When the Supreme Court last weighed affirmative action in university admissions a quarter-century ago, American Jewish organizations were in the forefront of the opposition.
Yet as the Supreme Court prepares to revisit the issue in a pair of "reverse discrimination" cases brought by white students against the University of Michigan, leading Jewish organizations have kept a conspicuously low profile, and at least one, the 100,000-member American Jewish Committee, has decided to file a friend-of-the-court brief in support of the university.
"It is imperative to produce educated citizens and professionals who reflect the diversity of our society," Jeffrey Sinensky, the committee's general counsel, said in an interview.
The 50,000-member American Jewish Congress, which joined the American Jewish Committee in a 1977 friend-of-the-court brief supporting Allan Bakke, a white student who was denied admission at the University of California at Davis medical school, is internally divided but has also not ruled out supporting Michigan, at least in part, officials of the organization said.
Of the three major Jewish organizations that filed briefs on behalf of Bakke 25 years ago, only one, the Anti-Defamation League of B'nai B'rith, plans to oppose Michigan's policy unequivocally.
The breakdown in what was once a united front among Jewish civil rights organizations is a reflection of legal and factual differences between the 1977 case and the current ones, as well as the divergent political and ideological agendas of the various organizations.
But it also demonstrates the degree to which many American Jews have gradually decided that admissions policies designed to boost minority enrollment do not threaten their own hard-won foothold in elite colleges and graduate schools.
For many Jews at the time of Regents of the University of California v. Bakke, the concern was that universities would use affirmative action as an excuse to shut out Jews, thus restoring the notorious de facto caps on Jewish enrollment that had only recently been abolished.
But fears of a new "Jewish quota" were not borne out after Bakke, in which the court prohibited quotas but permitted the use of race to achieve diversity, said Alan Dershowitz, a professor of law at Harvard, who assisted the American Jewish Committee on its 1977 brief in Bakke.
"We feared that our hard-earned right to be admitted on the merits would be taken away," he said. "The WASP quotient would be held constant, and the Jews and African Americans would be left to fight over the crumbs. What happened is that Jews have become the WASPs. They are among the dominant groups on campus, in terms of numbers."
Dershowitz said his own opposition to race-conscious admissions has dissipated because his experience teaching law in racially diverse classrooms has convinced him that "affirmative action works."

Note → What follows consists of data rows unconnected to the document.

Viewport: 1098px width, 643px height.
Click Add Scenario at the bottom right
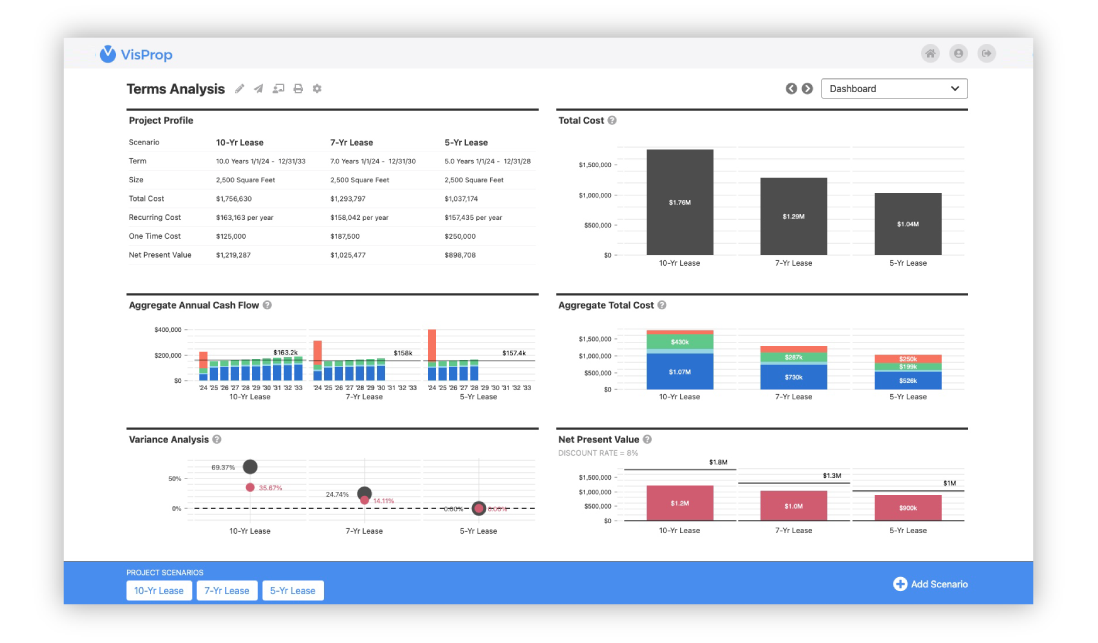coord(930,583)
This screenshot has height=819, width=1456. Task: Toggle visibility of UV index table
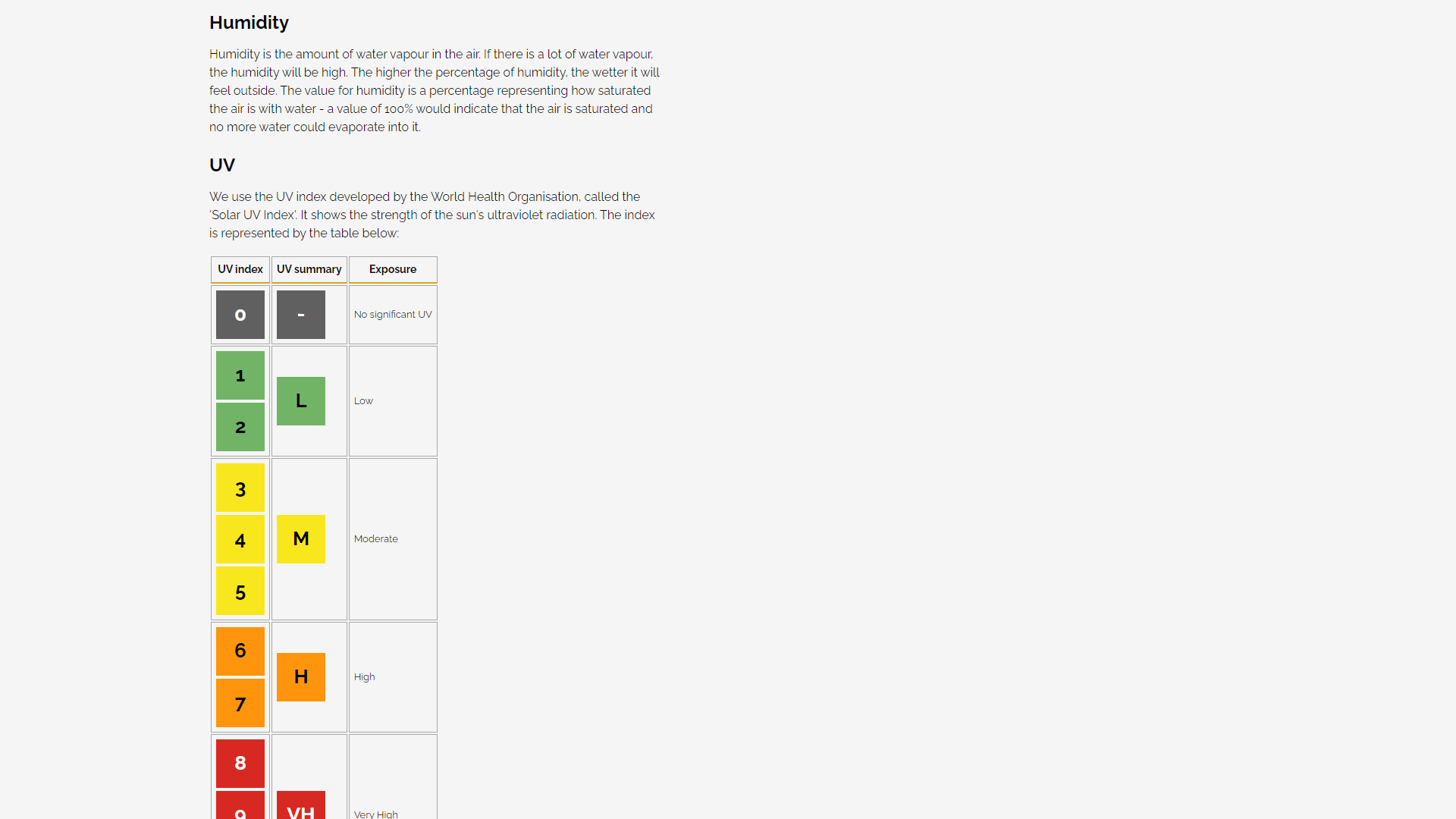[240, 269]
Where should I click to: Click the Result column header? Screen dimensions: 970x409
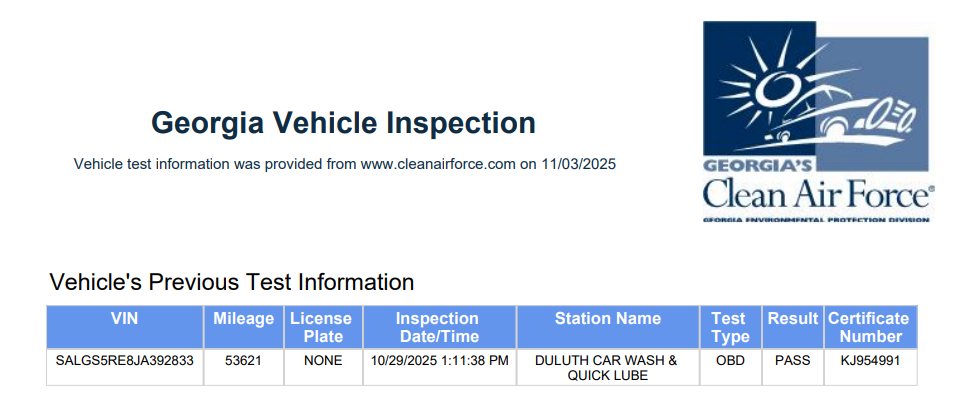pyautogui.click(x=793, y=319)
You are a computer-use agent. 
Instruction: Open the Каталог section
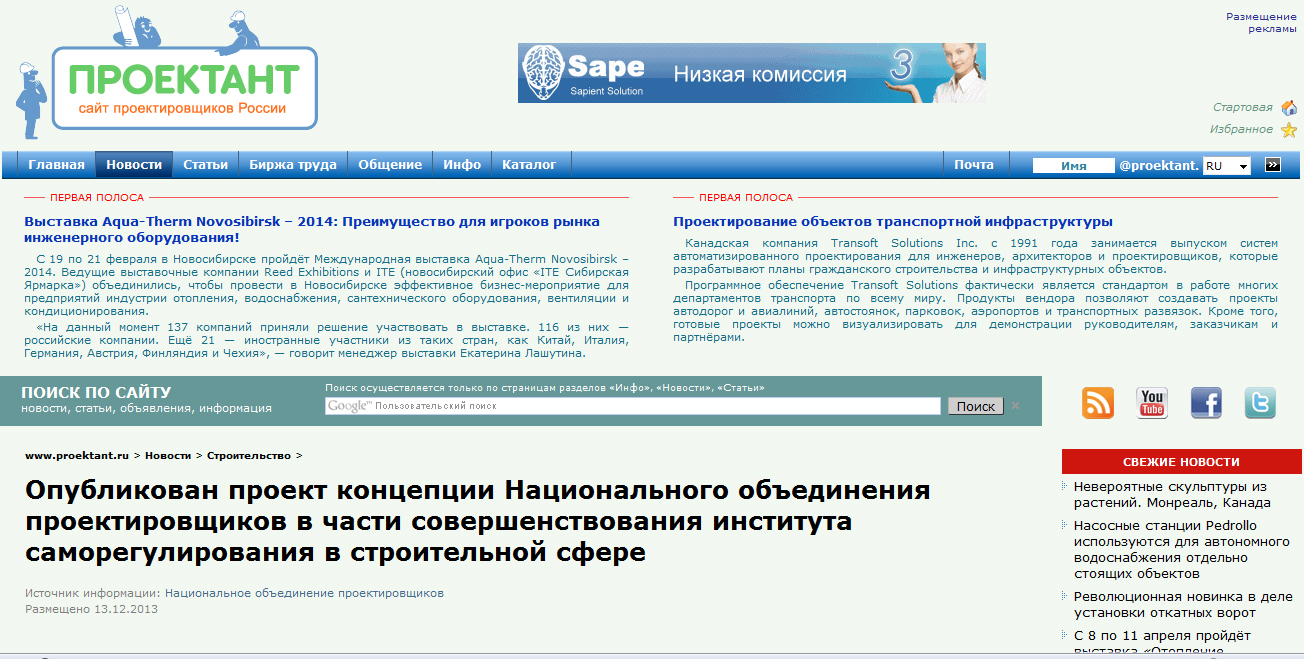531,164
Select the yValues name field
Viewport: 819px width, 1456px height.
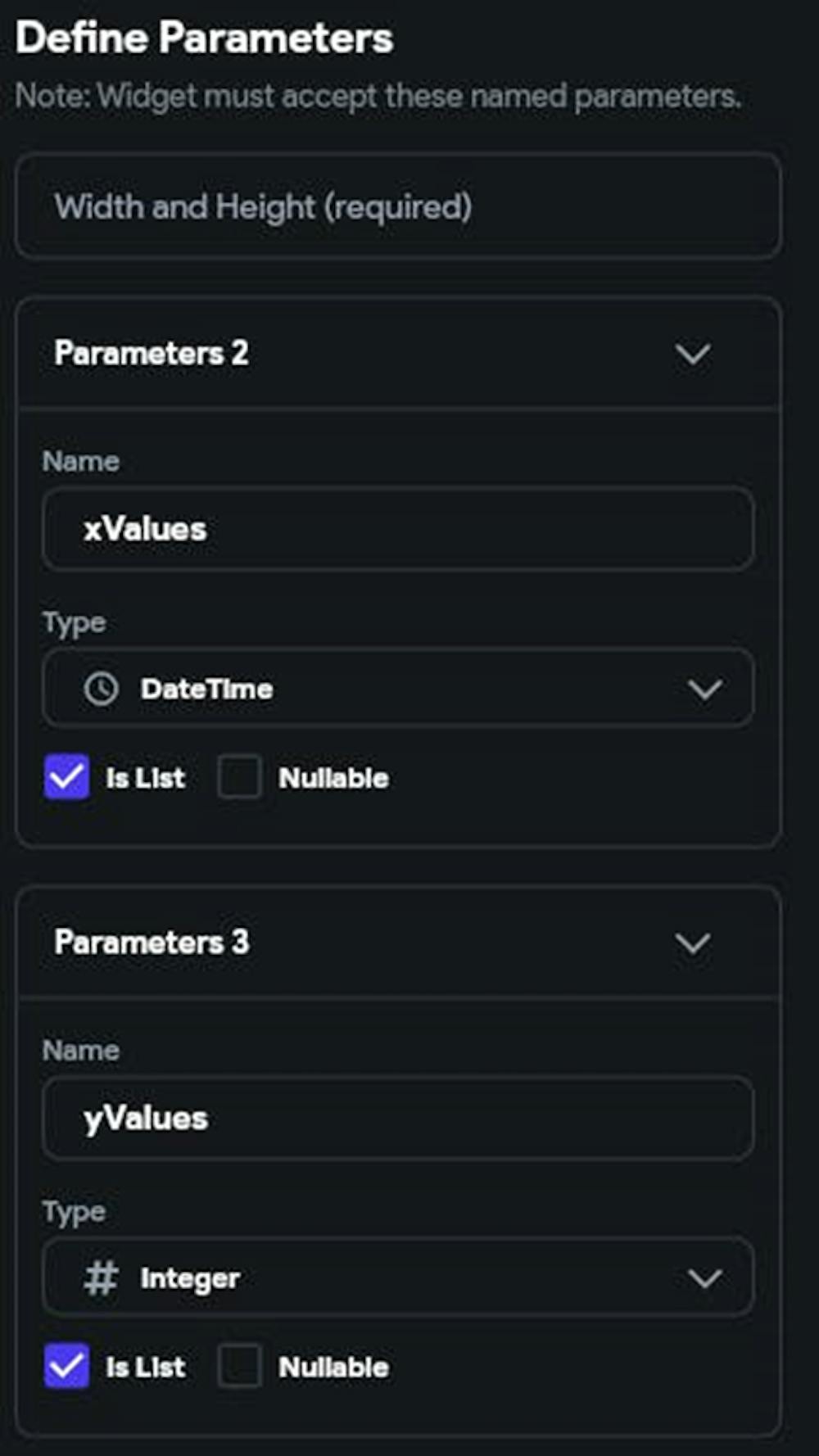tap(398, 1118)
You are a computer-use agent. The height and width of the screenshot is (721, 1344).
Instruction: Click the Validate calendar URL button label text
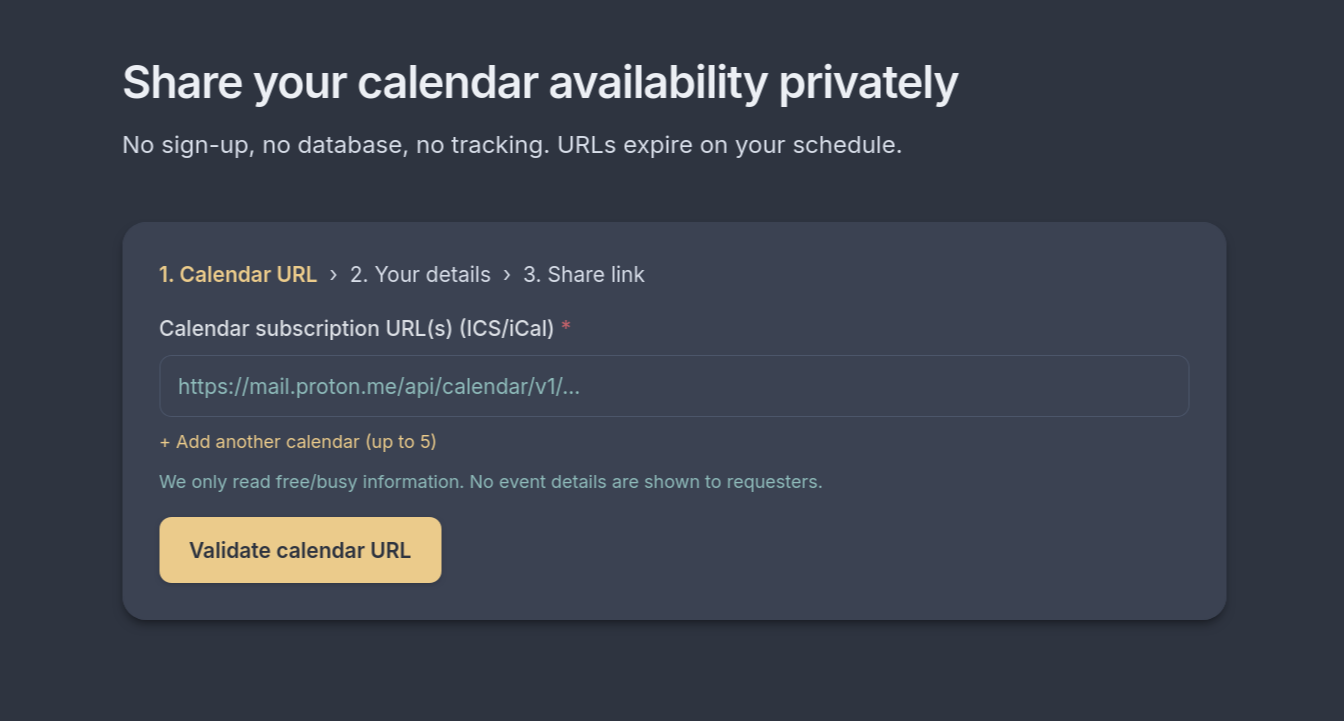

Another factor in some Jewish leaders' current thinking is the desire to minimize black-Jewish conflict. The Bakke clash was one of many episodes in recent history in which the two groups, allies against segregation, found themselves on different sides. Relations are still sensitive, in part because of differences over Middle East policy.
"Today there is an entire conservative apparatus challenging affirmative action, so some Jews say: Why do we need to be in the middle of it? Why do we need to alienate the black community?" said Marc Stern, general counsel of the American Jewish Congress.
Officials at the American Jewish Committee, generally viewed as having good ties to leading African American organizations, said their position in the Michigan cases is consistent with the position they took in the Bakke case, in which a program that set aside 16 places out of 100 in the medical school's entering class for blacks, Asians, Latinos and Native Americans was at issue.
The committee opposed that as a quota. At Michigan, by contrast, there is no explicit quota. Its undergraduate admissions office awards African Americans, Latinos and Native Americans 20 extra points on a 150-point scale used to rank possible matriculants according to such criteria as grades, test scores, geographic origin and socioeconomic hardships.
Michigan's law school seeks to achieve a "critical mass" of minority students in each first-year class, a number that has ranged from 12 to 20 percent
Sinensky said these policies are consistent with the court's ruling in Bakke: Strict quotas violate the Constitution, but universities may use race as a "plus factor" to foster diversity.
Sinensky said Michigan uses "race as one factor among many others for the purpose of having a diverse student body." Its policy, he said, "is soft enough and amorphous enough . . . there is no fixed or rigid set-aside."
Leaders of the American Jewish Congress, unable to reach a consensus for or against the 20-point undergraduate bonus, have decided to stay out of that case and file a friend-of-the-court brief only in the law school case, Stern said.
He said the brief will agree with the university that the pursuit of diversity can justify certain race-conscious admissions programs. But American Jewish Congress lawyers and other officials are still debating whether the particular "critical mass" approach used at Michigan's law school is constitutional.
Abraham H. Foxman, national director of the Anti-Defamation League, said his organization is sticking to its "principled position" that people should not be judged by skin color, and any use of race in admissions is unconstitutional.
"We feel diversity should be achieved in a racially neutral manner," Foxman said.